伯颜望着,有些神不守舍,赶忙将目光避开了,却已来不及。
「表哥,颜表哥……」紫色幕离下一声轻柔的呼唤。
「你……认出我来了?」伯颜略略有些吃惊。不过幼年时几面之缘,如何竟能认出自己?
是的,在祖父孝王在位之时,自己的生父废王子皙身为天子嫡长子,还是如日中天之时,母亲遂妫还是陈国引以为傲的高嫁公主。陈侯每次入镐京面王之时,身边总会带着最受宠的嫡女,就是眼前这个紫纱女。
他还记得,幼时的那个女子曾经摇摇摆摆地在他身旁抓过他的衣袖,但那记忆都太久远了,久远得不像是他自己的。而对于成年后的陈妫,他是没有印象的,直到她戴着紫色的幕离在湖边唤他一声「表哥」。记得那时,母亲依稀说过,舅父已应许下这门亲事,只待及笄便可成婚了。>
想什么呢?伯颜猛一甩头,如今物是人非,她即将为天子妃妾,自己不过是成周八师一离任的中军司马,前路不知在何方?他与她,早已是两路人了,何必在此纠结?
想到此,伯颜肃然正色一躬:「公主此何言哉?公主行将入宫为天子妃,还当谨言慎行,休要引来流言蜚语才好!」
「唉——」陈妫轻叹一声,语中满是哀怨凄楚:「一入宫门深似海,何如这大草原广阔自在?看来表哥是记恨我了。可身为女子,婚姻何得自主?我母亲执意悔婚,我亦无法……」
「往日之事无须再提。」伯颜后退一步,头也不肯抬:「如今末将身负护媵之职,自当护卫公主一行安全。其余事体,公主无须再说,皆与末将无关。」
陈妫似有些愠意,站起来正要说什么。忽听得另一侧的湖畔传来一片喧嚣之声,两三个浑身血迹的内侍与侍女慌慌张张地踉跄着拥来,拉着伯颜求救道:「将军,快……有戎兵!公主……公主被他们掳走了!」
「什么?这里乃故隗戎地界,如何会有戎兵?」伯颜又惊又疑,自从隗戎部被隗多友带入卫境杂居,此地附近只有孤竹与密支两国。孤竹自献女乌日娜与卫侯和后,两国一直交好,再无战事。至于密支,虽不是盟国,却也互市有无,与中原相安无事。正因为此,卫侯和才特特拟定了这条路线,派自己护送媵女们走北路入镐京的。难道,密支国反叛了?

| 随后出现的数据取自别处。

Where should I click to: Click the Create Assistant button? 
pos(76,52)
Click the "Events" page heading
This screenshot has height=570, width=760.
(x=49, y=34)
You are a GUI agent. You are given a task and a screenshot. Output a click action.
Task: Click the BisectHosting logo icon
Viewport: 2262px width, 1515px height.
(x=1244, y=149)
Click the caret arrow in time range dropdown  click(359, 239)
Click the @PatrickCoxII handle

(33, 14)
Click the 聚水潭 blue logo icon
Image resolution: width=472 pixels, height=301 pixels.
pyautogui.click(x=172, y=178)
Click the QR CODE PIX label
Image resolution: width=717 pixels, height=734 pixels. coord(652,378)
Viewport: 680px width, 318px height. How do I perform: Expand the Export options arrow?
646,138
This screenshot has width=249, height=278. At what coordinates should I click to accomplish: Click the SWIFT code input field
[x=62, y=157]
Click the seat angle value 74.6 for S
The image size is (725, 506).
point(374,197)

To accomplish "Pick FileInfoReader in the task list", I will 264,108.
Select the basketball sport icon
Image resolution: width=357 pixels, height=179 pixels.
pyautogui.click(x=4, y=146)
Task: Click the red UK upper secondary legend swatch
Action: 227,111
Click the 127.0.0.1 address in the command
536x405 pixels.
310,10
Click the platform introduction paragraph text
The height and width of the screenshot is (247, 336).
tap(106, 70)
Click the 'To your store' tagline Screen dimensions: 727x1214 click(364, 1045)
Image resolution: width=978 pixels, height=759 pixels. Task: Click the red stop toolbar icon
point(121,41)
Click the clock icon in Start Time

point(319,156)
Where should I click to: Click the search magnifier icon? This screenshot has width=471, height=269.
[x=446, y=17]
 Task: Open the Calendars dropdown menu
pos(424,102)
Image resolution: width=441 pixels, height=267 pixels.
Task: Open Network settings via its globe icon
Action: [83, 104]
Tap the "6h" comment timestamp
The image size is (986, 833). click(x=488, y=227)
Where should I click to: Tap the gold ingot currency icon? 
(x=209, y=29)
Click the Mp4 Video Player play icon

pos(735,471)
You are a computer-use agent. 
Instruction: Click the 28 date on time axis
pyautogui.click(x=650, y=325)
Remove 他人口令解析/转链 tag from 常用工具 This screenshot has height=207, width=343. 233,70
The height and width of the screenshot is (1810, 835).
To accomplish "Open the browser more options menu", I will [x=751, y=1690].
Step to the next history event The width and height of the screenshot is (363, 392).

「什么公主?这里只有我才配称这二字?邢嬴也配称公主么?」紫色幕离下传来陈妫满不在乎的声音,到了这等地步,还要争个上下尊卑。顿时,伯颜对这位前未婚妻再无好印象。还是眼前的事情更紧急!
「如此说,是邢嬴被掳走了?」伯颜扯过一名内侍,高声喝问道。
「是……」那内侍战战兢兢道:「公主到湖边洗沐,不想正遇一群打猎的戎兵,那为首的是个中年汉子。一群人一拥而上,把公主掠上马,便走了……我等几人挨了他们几刀,勉强躺下装死,这才幸免于难,来给将军报信!」
伯颜心中一凉,媵女被掠,这可是大罪呀!有几个脑袋也不够砍的。
「你做什么去?」见他纵身上马,陈妫追问道。
「自然是整兵将邢嬴抢回呀!」伯颜一面说,一面从马鞍下抽出牛角号往嘴边送。
「你糊涂!」陈妫突然将那牛角号夺去,望大石上摔了个粉碎,厉喝道:「那些人很快就会知道这里有天子的陪媵,定会来抢掳的。你现在要做的是赶紧带我和季姜离开这里,明白吗?」
「你……」
「你什么你?」陈妫厉声斥责道:「邢嬴本来就是后加的,我乃王后表姐,陈公之女,入宫至少会封为次妃,你只需护着我脱险便可将功折罪。还想什么?」
电光火石间,也想不得许多了。伯颜一把揪住陈妫的胳膊,喝道:「上马!」
陈妫拼命向后挣着:「我……我不会骑马呀!」
「什么公主,一点都不中用!」伯颜把她向幔车的方向一推:「你自己上车!」
陈妫踉踉跄跄向前一扑,正与一个少女撞个满怀,抬头一看,不是季姜又是哪个?赶紧一把抓住:「快,来不及了,跟我一起上车!」
季姜见她神色慌张,也来不及问了,二女一同登车,驭手不及等二人坐稳便扬鞭催马,箭一般地驰离湖畔。